5 Alternatives to Residential Treatment

alternatives to rtc
When families are at the end of their rope, out-of-home, residential treatment seems to be the default next step. This post is in no way meant to pass judgment on or create guilt around residential treatment. We’ve faced firsthand the desire to just have our child stop creating havoc in our lives. Unfortunately, we’ve found that being at the end of your rope is a lot like being stuck on a dead end, one-way street. You can’t return from whence you came, but there also no visible next turns. For two engineers whose profession is to solve problems, this space can be terrifying or it can be the next new challenge. It’s been both for us. Terrifying usually comes first, but once we can wrap our thinking brain back over our lizard brain, the wheels start turning.

The problem:

There is a kid in our home who is creating an unsafe environment, either physically or emotionally.

Possible solution #1-Residential Treatment:

Simply carting said kid off to residential treatment could reinforce the insecurity that is causing the breech in safety to begin with. Additionally, there are almost no treatment facilities that use Trust-based Relational Intervention (TBRI), and, if there were, we couldn’t afford them anyway.

Possible solution #2-Respite:

While you may get respite, it’s really only like a timeout in life. There’s no plan for healing or improvement on the other side. In fact, the re-entry fallout could make this option not feel worth it at all. I do believe respite has its time and place, but it’s also so temporary.

Possible solution #3-Disruption:

The opposite of temporary, this would be like creating a death in our family. While there are some problems it would solve, we’d be creating a wake of grief and more broken relationships and trauma. Again, I’m not judging those who need to go there, but we didn’t want to stop at this solution.

Moving on…

Possible solution #4-Create an in-home residential treatment:

If there are known triggers to a season of unbearable behavior, and you’re working with a great therapist who you can get on board, this may be a viable option for your family. For this option, you would remove as many distractions as possible (including other kiddos in the house) for a week or two and get extra time with the therapist. Yes, we were able to find alternative housing for the other 5 kids for a week because when you’re desperate, you’ll do almost anything, casting normal social inhibitions aside. In our case, we didn’t get extra therapy time, but the removal of distractions gave me emotional space to be the best therapeutic parent I could be and focus on increasing our child’s felt safety for a full week. Unfortunately, we just found that our child was reactionary with me no matter how many other kids were home, so it was not our golden ticket like we hoped. However, that doesn’t mean that it won’t be successful for your family. Side benefit: The other kids got a break from our household trauma.

Possible solution #5-Remove the child from your home, but have a parent go with:

We’ve actually resorted to this a couple times now. The first time was kind of dramatic and took our child far outside of the comforts of familiarity. It worked like respite but had less fallout because there was still a parent with her so her abandonment issues weren’t triggered. The second time was a bit more thought out, but also much longer term.
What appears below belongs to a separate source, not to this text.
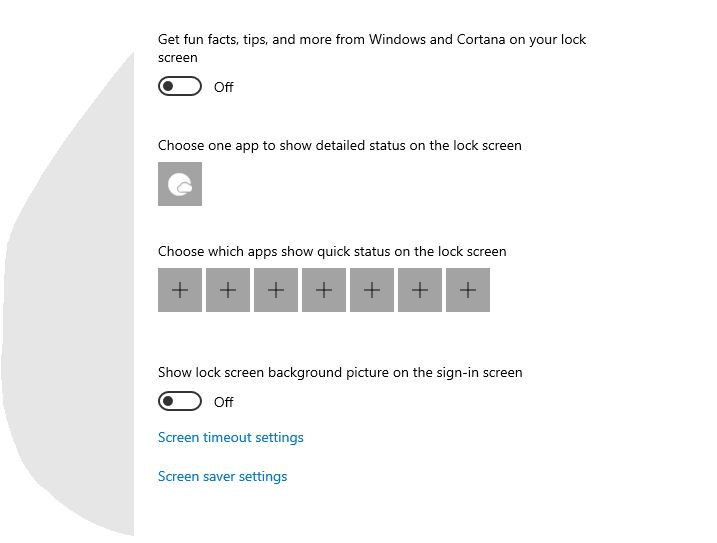Click the 'Get fun facts, tips, and more' description
Screen dimensions: 717x543
coord(371,40)
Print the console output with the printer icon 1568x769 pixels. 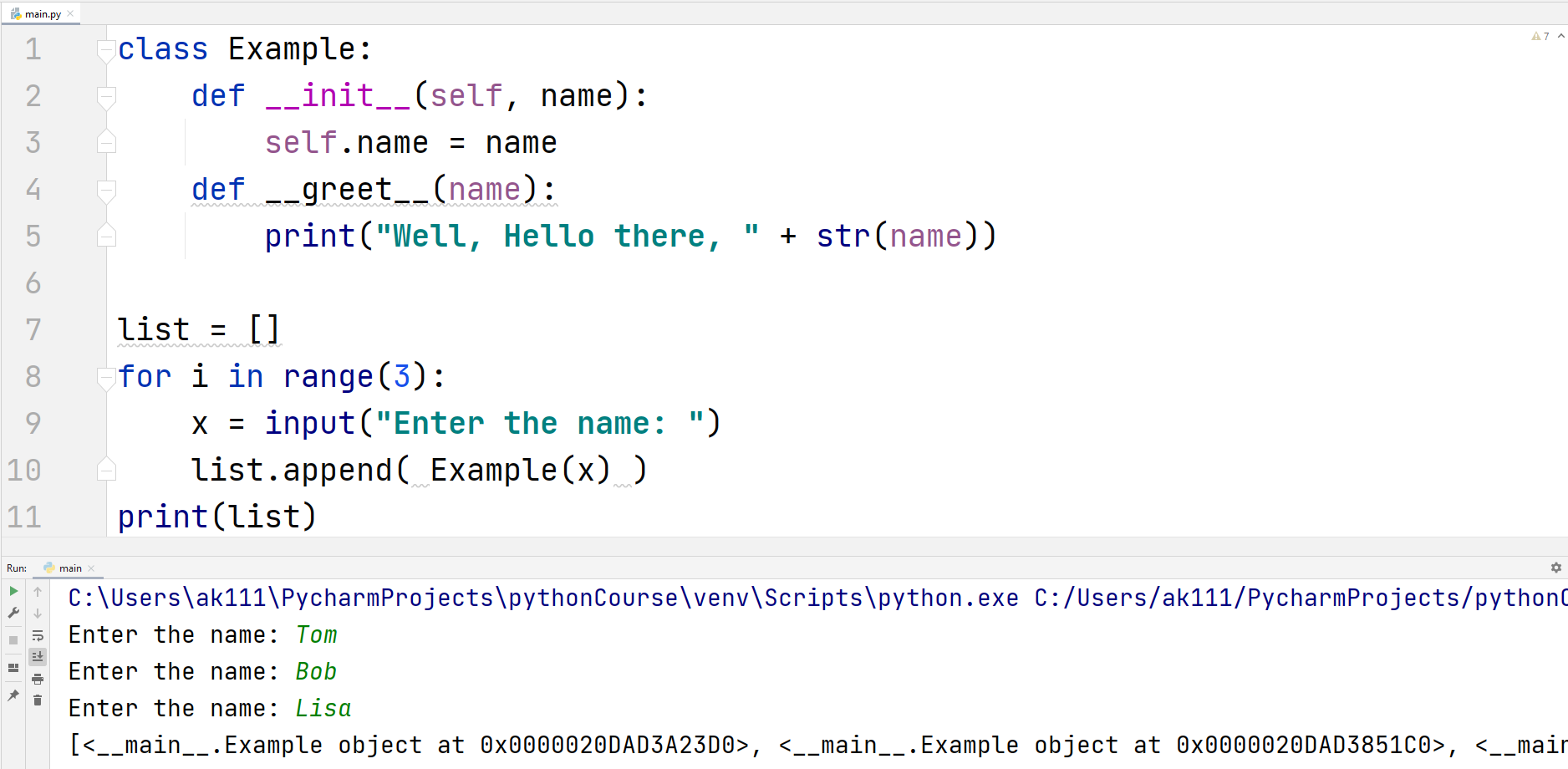coord(38,679)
We pitched it to her as a treat to be able to spend uninterrupted time with mom. However, the practical reality was that the rest of the family is getting a much needed break. Did you catch the switch to present tense? Yes, we’re in the middle of trying this solution again. This second time is also paired with an increase in EMDR therapy designed to decrease the triggers that are causing her to lash out at our household members with the hopes that reintegration can occur in a couple months.

The last two solutions were designed to create peace and safety for our family while still creating felt safety for the hard kid. Many have asked us, “What happens at the end of summer?” Honestly, we’re not thinking that far ahead because the landscape of trauma changes moment-by-moment. We do have a couple other ideas up our sleeves in a plan for the worst, hope for the best mentality.

What tricks do you have up your sleeve that might help a family who wants to avoid residential treatment?